Hari ini saya menghadiri sebuah undangan pernikahan. Saya tidak menyangka pesta ini akan sedemikian mewah. Tapi bukan itu yang ingin saya ceritakan di sini. Kali ini saya ingin bercerita tentang penghormatan manusia terhadap manusia.

Saya dan istri datang cukup awal, dimana para undangan masih sedikit. Tapi sudah banyak panitia dan protokoler yang hilir mudik. Ah, rupanya yang punya hajat orang penting. Puluhan rangkaian bunga dan nama-nama orang serta perusahaan di atasnya cukup untuk saya menerka sepenting apa tuan rumah acara ini.

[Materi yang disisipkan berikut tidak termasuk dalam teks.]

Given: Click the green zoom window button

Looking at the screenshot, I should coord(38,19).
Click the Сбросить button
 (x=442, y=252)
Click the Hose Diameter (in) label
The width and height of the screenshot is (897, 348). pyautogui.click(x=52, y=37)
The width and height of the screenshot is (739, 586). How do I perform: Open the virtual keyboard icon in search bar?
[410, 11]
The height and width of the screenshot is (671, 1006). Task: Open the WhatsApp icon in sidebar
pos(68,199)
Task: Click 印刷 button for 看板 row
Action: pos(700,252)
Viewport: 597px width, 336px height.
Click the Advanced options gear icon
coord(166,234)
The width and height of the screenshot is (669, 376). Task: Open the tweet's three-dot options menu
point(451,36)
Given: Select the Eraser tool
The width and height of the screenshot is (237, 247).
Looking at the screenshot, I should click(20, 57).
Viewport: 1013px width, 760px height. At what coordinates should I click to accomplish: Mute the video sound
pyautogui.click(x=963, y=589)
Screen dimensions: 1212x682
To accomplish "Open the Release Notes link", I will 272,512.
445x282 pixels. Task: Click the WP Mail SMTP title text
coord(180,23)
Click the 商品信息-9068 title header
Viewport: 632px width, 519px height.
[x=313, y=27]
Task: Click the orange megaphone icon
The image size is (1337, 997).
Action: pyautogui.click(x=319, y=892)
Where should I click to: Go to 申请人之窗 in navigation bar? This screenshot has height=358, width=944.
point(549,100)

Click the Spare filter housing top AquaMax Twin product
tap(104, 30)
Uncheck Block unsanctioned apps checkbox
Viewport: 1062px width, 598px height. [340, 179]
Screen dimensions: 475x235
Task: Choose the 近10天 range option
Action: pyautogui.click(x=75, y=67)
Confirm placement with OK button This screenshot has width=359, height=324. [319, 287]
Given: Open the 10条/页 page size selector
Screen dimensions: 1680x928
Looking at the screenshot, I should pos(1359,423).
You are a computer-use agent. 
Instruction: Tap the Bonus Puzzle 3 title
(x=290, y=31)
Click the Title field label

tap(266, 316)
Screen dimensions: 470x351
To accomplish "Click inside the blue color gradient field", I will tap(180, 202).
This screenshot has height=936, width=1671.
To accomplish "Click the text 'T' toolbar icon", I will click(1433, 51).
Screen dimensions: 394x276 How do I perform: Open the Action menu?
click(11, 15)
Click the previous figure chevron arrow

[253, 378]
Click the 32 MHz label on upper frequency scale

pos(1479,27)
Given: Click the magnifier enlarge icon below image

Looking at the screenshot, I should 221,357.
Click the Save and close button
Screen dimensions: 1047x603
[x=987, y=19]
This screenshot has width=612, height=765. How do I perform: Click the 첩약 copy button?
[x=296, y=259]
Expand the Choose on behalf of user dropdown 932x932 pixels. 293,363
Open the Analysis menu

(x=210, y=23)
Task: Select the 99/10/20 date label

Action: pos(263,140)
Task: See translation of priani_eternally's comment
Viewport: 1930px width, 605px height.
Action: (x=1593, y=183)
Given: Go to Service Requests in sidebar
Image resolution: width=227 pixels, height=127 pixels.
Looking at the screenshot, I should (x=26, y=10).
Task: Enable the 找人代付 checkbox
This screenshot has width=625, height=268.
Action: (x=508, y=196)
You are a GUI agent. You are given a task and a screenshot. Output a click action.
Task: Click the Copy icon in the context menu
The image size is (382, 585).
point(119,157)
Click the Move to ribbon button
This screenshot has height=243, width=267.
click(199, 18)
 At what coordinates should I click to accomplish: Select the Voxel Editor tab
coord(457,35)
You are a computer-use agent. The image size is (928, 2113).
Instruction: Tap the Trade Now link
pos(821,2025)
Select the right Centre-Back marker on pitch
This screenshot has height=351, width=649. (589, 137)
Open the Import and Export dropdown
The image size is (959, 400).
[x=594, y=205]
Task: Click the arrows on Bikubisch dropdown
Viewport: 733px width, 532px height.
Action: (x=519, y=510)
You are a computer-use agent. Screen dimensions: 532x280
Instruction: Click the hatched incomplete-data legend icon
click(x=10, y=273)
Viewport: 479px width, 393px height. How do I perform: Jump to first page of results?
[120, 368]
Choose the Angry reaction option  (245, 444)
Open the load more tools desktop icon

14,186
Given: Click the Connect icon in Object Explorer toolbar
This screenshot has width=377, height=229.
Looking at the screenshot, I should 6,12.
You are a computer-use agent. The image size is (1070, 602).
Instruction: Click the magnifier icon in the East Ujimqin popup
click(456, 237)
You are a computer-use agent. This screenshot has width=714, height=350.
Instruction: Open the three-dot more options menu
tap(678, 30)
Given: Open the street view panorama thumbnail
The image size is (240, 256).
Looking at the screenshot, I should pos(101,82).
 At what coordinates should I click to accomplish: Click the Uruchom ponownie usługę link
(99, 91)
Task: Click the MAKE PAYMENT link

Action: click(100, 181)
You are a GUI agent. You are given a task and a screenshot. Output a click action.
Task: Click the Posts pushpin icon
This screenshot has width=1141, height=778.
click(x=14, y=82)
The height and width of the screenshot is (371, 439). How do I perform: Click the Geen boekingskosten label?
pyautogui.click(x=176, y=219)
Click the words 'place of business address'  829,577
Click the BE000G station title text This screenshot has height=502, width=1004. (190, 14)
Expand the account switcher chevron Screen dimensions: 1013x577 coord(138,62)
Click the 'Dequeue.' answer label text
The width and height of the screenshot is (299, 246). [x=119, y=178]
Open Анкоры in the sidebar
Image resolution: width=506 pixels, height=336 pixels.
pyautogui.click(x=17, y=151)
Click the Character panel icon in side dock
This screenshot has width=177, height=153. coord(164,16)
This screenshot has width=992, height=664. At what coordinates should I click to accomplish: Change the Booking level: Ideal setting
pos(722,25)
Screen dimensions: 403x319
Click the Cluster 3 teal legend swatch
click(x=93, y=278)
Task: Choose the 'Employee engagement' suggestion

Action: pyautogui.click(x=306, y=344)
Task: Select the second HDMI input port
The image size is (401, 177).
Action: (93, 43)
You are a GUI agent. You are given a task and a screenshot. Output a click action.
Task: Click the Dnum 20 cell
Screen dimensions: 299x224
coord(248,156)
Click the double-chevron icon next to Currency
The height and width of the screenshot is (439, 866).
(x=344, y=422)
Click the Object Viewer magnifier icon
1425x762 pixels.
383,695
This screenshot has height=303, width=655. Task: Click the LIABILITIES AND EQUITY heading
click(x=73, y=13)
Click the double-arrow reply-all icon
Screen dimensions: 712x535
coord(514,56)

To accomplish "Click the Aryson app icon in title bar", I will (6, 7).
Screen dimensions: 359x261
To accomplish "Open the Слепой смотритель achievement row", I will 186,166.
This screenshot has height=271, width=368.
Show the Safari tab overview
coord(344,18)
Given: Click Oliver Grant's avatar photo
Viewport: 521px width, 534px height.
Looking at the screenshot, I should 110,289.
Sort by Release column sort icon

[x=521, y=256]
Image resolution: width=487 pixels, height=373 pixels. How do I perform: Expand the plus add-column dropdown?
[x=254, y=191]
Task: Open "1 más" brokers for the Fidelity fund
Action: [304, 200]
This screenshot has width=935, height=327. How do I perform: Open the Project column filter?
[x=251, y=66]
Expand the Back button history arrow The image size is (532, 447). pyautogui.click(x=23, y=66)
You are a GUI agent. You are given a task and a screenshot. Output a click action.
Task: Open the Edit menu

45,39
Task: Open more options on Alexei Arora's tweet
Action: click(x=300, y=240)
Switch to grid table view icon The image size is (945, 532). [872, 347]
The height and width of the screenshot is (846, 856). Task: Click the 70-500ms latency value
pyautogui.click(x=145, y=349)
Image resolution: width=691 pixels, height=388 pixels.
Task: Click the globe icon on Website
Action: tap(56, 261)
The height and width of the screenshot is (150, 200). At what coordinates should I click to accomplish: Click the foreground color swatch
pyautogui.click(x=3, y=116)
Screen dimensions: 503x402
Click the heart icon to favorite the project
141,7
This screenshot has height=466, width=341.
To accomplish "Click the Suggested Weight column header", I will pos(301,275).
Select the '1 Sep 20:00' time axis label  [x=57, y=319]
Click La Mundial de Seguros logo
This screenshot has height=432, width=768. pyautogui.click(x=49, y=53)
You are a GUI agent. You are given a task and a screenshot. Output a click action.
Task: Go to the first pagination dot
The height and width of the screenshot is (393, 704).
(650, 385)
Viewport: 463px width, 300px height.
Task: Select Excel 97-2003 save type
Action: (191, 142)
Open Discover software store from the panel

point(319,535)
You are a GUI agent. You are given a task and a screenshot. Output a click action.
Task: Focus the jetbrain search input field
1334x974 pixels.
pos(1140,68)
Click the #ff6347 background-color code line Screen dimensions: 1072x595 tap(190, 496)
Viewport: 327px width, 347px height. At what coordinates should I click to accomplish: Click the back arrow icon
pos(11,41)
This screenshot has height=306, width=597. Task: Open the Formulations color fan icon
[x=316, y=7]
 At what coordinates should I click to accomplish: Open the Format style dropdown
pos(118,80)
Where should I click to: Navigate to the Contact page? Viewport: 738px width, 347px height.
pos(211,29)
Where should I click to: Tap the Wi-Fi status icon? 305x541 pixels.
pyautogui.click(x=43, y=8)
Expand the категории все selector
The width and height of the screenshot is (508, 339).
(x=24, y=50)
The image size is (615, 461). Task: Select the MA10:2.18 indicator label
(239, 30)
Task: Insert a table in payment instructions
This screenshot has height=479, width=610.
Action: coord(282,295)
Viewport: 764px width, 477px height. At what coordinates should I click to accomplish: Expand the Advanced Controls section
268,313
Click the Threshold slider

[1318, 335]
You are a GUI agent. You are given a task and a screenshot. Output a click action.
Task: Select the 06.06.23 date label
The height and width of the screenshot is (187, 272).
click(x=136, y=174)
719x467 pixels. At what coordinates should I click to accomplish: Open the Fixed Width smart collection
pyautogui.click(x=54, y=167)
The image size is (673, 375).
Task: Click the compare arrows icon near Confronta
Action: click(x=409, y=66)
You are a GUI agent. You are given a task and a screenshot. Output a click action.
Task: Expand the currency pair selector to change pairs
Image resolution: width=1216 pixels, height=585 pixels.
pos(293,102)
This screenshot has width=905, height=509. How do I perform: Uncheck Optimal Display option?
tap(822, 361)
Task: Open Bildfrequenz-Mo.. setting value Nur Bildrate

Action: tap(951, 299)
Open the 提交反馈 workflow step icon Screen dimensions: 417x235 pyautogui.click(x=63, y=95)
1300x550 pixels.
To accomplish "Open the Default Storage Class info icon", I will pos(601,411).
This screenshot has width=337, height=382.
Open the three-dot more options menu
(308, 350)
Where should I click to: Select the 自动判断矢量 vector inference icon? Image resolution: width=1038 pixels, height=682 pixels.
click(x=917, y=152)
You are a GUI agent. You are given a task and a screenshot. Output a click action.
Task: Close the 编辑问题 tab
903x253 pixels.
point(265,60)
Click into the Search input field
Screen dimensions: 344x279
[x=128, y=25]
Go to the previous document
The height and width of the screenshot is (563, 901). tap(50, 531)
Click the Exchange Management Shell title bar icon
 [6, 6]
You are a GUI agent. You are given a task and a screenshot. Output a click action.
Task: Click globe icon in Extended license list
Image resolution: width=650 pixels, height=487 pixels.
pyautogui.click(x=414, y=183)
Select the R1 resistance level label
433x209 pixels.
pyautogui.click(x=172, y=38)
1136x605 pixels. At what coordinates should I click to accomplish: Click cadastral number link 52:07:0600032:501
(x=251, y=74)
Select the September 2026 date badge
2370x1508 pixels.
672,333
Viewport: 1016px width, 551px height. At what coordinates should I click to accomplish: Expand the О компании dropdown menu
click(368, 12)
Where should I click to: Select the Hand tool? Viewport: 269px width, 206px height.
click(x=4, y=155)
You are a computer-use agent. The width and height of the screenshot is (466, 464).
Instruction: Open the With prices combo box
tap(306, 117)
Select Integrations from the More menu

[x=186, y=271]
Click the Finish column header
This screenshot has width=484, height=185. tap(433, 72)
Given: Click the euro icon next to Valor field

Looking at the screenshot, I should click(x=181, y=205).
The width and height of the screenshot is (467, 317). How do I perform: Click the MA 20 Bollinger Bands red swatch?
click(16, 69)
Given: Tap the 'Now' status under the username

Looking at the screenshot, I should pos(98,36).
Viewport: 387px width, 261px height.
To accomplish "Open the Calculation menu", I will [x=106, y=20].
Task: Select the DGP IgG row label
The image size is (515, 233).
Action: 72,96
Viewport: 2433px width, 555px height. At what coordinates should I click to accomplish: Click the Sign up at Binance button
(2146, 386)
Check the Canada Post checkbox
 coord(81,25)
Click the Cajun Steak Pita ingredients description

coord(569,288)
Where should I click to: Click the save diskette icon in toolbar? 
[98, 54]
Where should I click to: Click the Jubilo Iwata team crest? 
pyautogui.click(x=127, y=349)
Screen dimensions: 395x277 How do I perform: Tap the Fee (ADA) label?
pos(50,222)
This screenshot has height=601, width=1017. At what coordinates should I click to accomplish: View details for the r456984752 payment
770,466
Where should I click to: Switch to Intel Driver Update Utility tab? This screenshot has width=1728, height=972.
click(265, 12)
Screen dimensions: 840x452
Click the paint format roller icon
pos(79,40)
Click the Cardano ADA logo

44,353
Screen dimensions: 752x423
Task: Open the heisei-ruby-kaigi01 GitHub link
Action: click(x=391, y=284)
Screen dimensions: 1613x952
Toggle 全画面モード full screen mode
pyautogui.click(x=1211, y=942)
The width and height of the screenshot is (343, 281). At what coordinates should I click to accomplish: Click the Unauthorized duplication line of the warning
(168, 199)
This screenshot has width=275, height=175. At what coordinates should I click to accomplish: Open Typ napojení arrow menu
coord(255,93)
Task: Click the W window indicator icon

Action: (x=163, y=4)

Lalu kami punya banyak waktu mengamati bagaimana persiapan panitia. Ada briefing singkat sebelum resepsi di mulai, dan semua arahan diberikan lewat mikrofon sehingga saya bisa mendengar intruksi dari ketua panitia. Mereka berbicara tentang persiapan menyambut tamu VIP dan VVIP yaitu para pejabat; pak menteri, dirjen, para direktur dan lain sebagainya, tamu jenis ini berbeda, mereka tidak boleh mengantri harus di by pass katanya. Saya bukan termasuk golongan istimewa tersebut. Kendati ini bukan pertama kali saya menghadiri acara di mana ada kasta orang penting dan saya berada pada kasta biasa, namun biasanya masih dalam taraf yang bisa saya terima, seperti pada saat wisuda misalnya, para guru besar adalah VIP dalam seremoni itu. Tapi biasanya derajat yang membedakan adalah keluasan pengetahuan, sehingga tidaklah pernah terlintas pada diri saya bahwa saya pantas sejajar dengan mereka di podium kehormatan. Kali ini berbeda, kasta itu digolongkan pada pangkat, kekayaan, kepopuleran, atau singkatnya status sosial yang jauh dari kehormatan akademis yang berada dalam lingkup penerimaan dan pengalaman saya.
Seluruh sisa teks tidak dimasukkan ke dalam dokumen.